TO DO:
[1] Using the ePortfolio text, decide whether each statement below agrees with it: (a) The Mahara account must be created by July 3rd. (b) The topics are to be divided into three parts. (c) After the July 17th deadline, half of the ePortfolio will be complete. For each, answer yes or no and quote the words of the text that decide it.
[2] Copy out the entries from the line containing "This screenshot has width=1932, height=1932." through the end of the entries, and leave out the pictures.

With all of your accomplishments, your professional life can be arranged in any number of ways: chronologically, community vs. fine art, visual vs. audio… The organization is part of the challenge. My only request in this area is that your AmeriCorps service, your major projects with Art on Purpose and Maryland Humanities, your international work (Australia, Cambodia, Tanzania, Japan), your teaching at St. George’s, selected fine art exhibitions, and your community involvement (Porch Art, RYCR, etc) be included in some fashion.

Here is the schedule I am setting up for you:

By July 3rd: Create your account on Mahara. Also, you must post to the “Living Chapters” Facebook page the major divisions of your ePortfolio. It can be the names of the groups you have worked for, the types of projects, whatever you wish. (Divide those topics into four, because you will have a deadline on each of the following Wednesdays to submit ¼ of the ePortfolio to the “Living Chapters” community for review.)

By July 10th: One quarter of the topics (the first of four, two out of eight… however you have divided your professional life) should be loaded onto Mahara and the link posted on the “Living Chapters” Facebook page so that your readers can see what you have done.

By July 17th: Another quarter of the topics should be completed and posted for viewing. (You will have half of a complete ePortfolio!)

By July 24th: The third quarter of the topics should be completed and posted.

By July 31st: The final quarter of your ePortfolio should be uploaded. You will now have a complete ePortfolio to share with whatever future employers or organizations you wish to work with!

RECORDS FOR THIS TASK:
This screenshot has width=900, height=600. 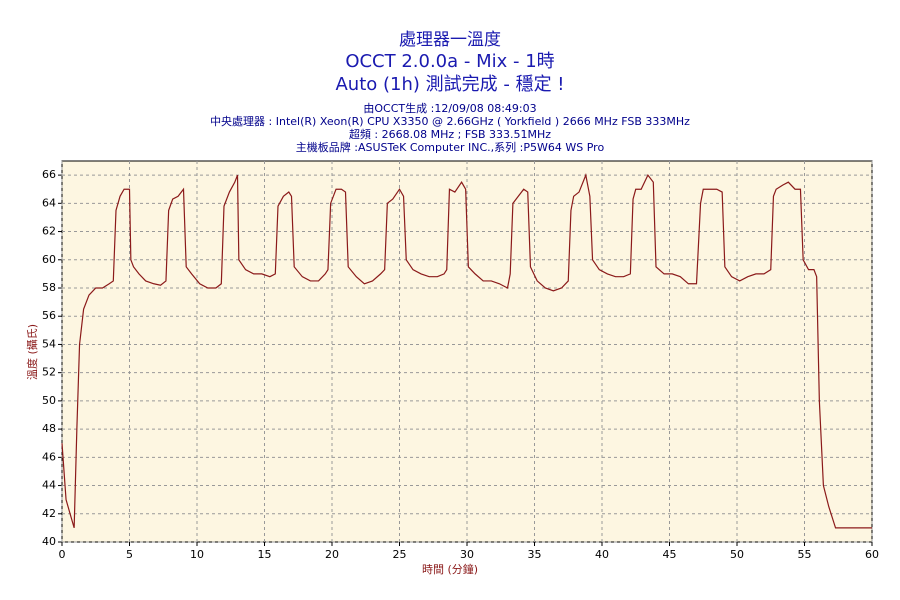 What do you see at coordinates (49, 260) in the screenshot?
I see `y-tick-label: 60` at bounding box center [49, 260].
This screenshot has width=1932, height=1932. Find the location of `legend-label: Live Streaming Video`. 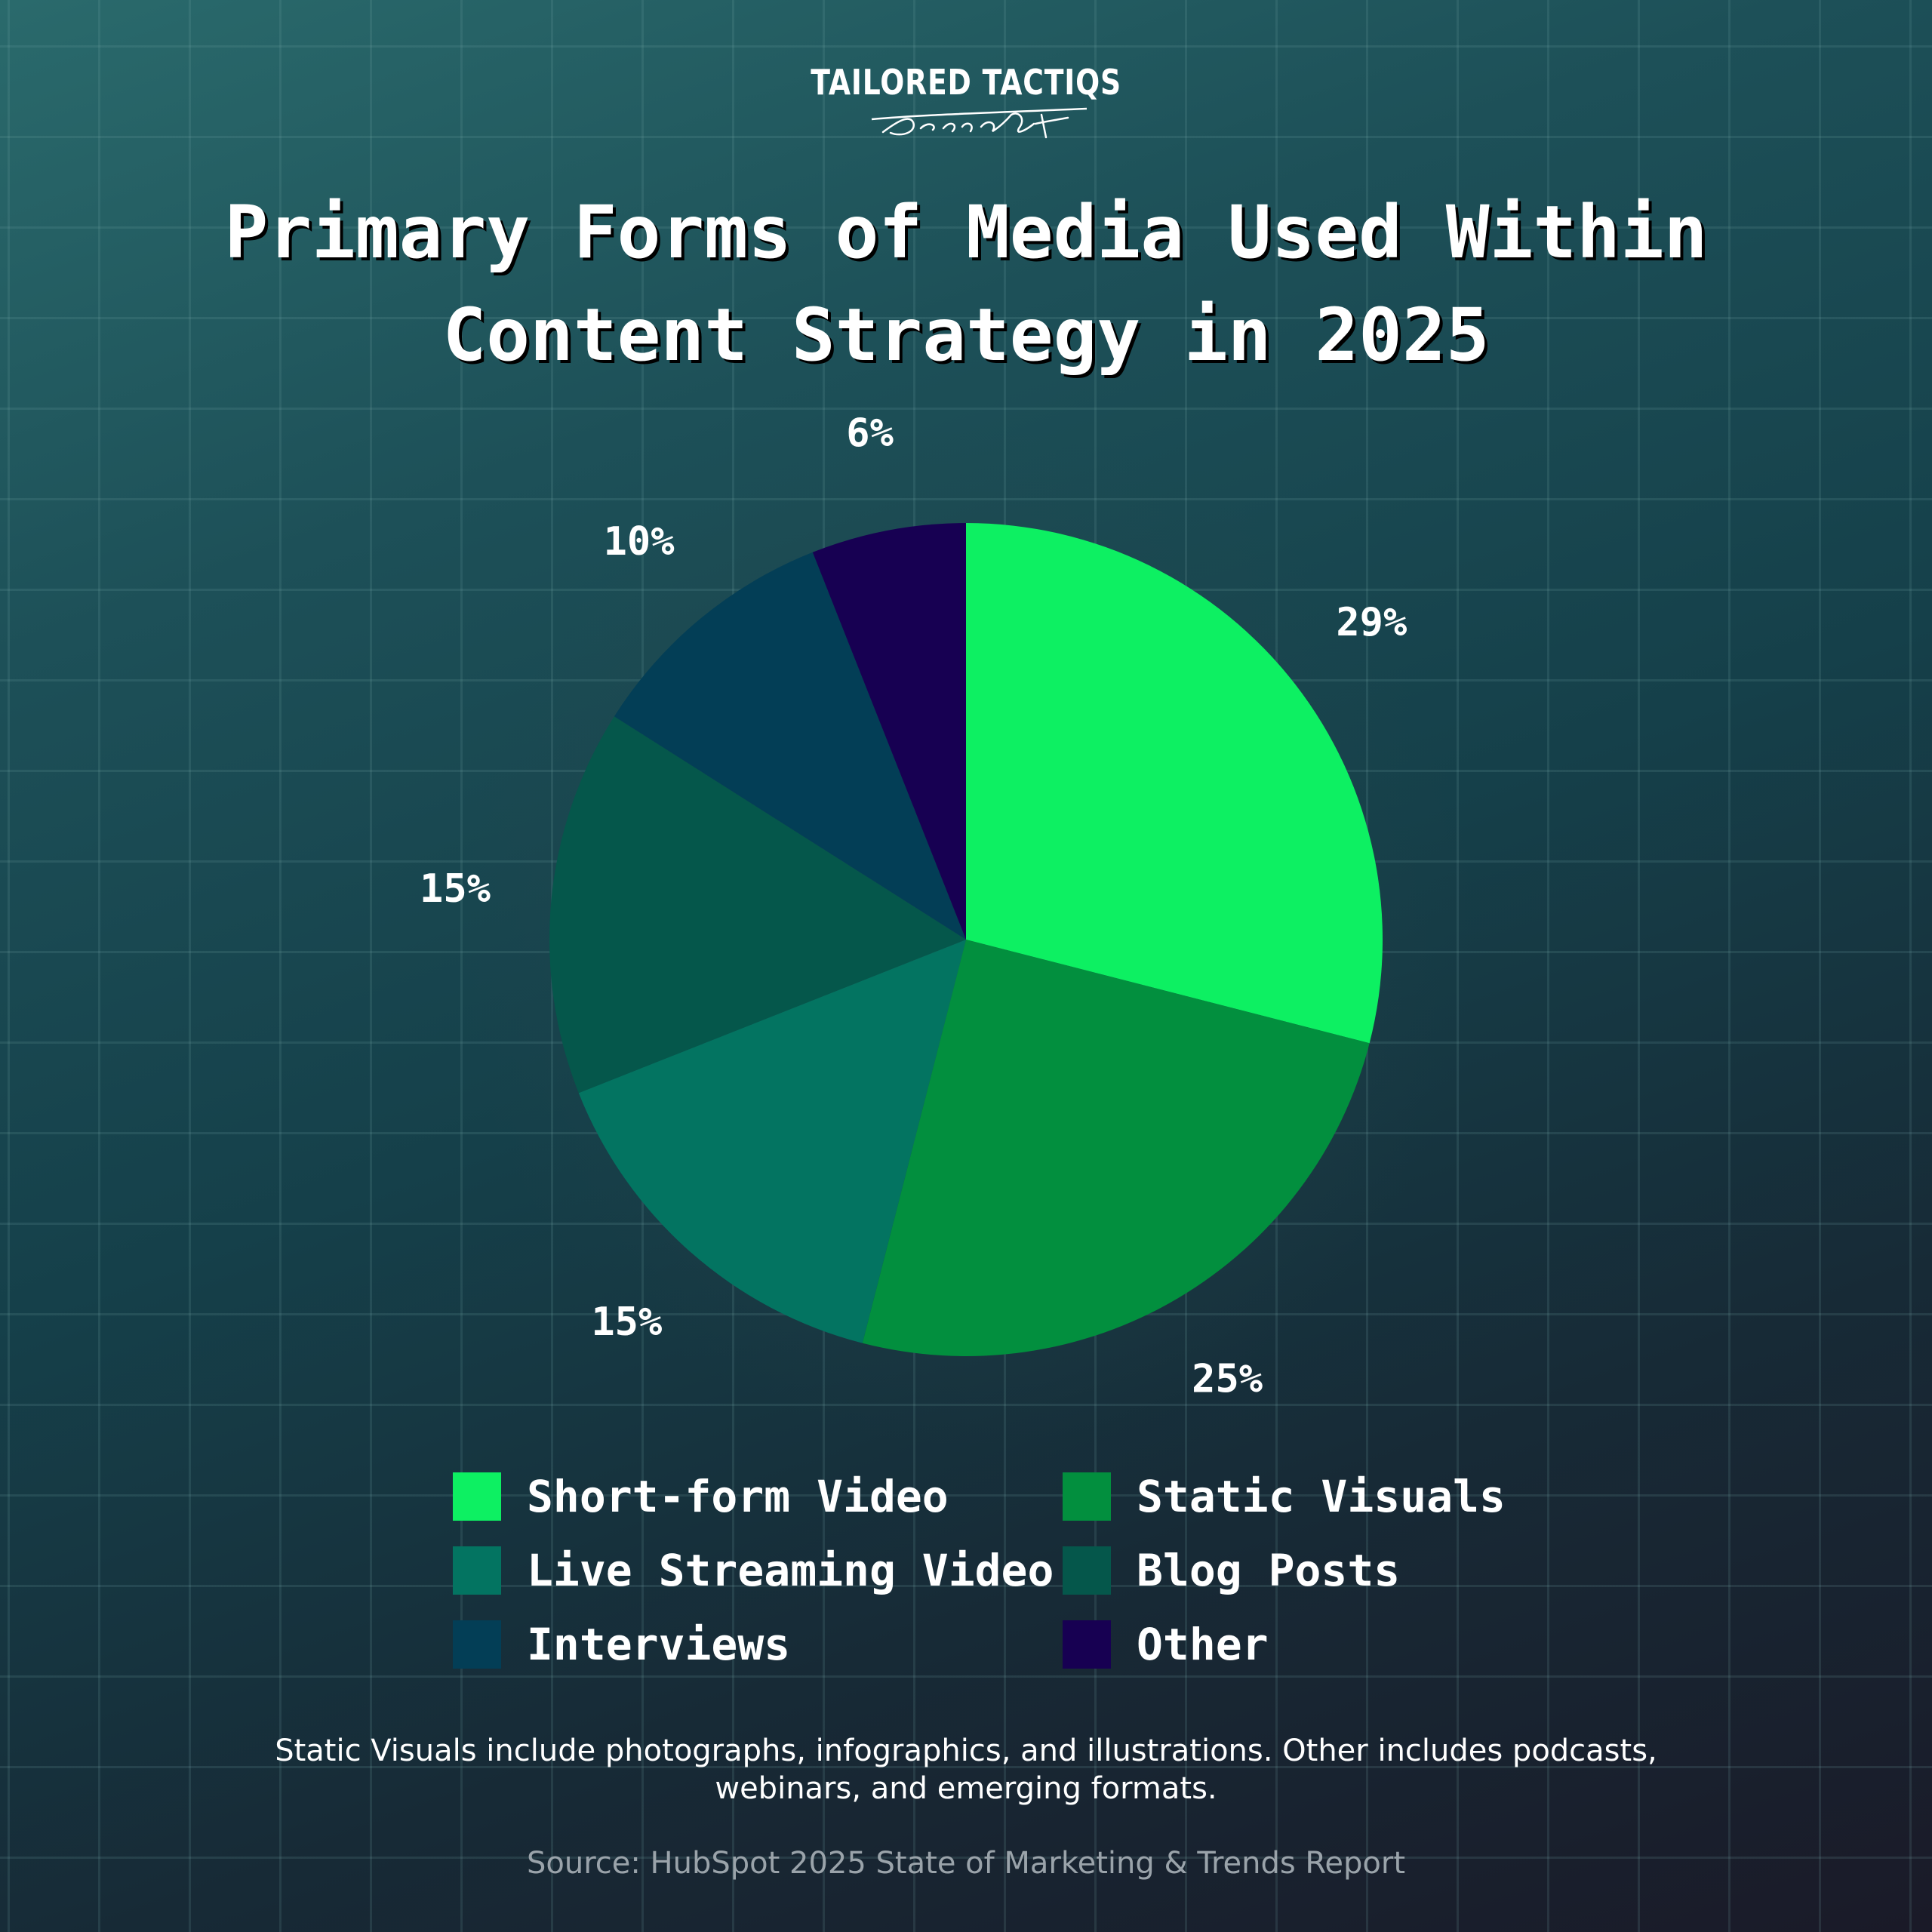

legend-label: Live Streaming Video is located at coordinates (790, 1570).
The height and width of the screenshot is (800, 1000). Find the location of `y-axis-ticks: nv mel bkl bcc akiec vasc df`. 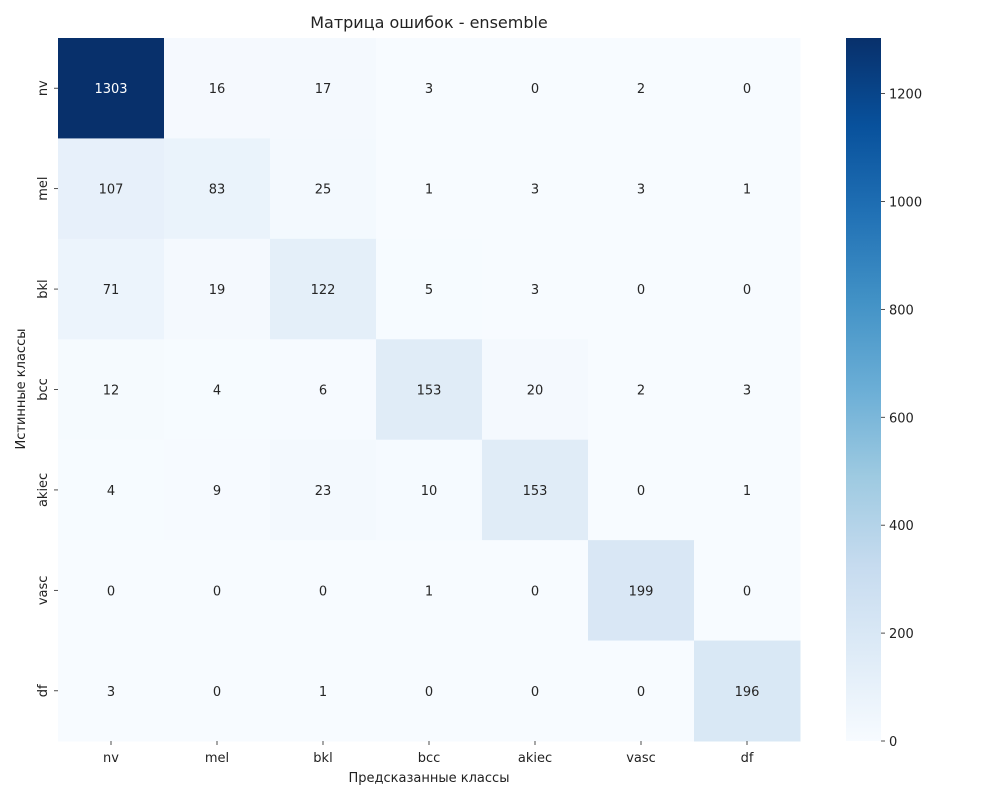

y-axis-ticks: nv mel bkl bcc akiec vasc df is located at coordinates (47, 388).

WRITTEN ANSWERS:
[1]
(a) Yes: "By July 3rd: Create your account on Mahara."
(b) No: "Divide those topics into four"
(c) Yes: "(You will have half of a complete ePortfolio!)"

[2]
This screenshot has width=1932, height=1932. Find the location of `legend-label: Live Streaming Video`. 

legend-label: Live Streaming Video is located at coordinates (790, 1570).
The height and width of the screenshot is (800, 1000). Find the location of `y-axis-ticks: nv mel bkl bcc akiec vasc df`. 

y-axis-ticks: nv mel bkl bcc akiec vasc df is located at coordinates (47, 388).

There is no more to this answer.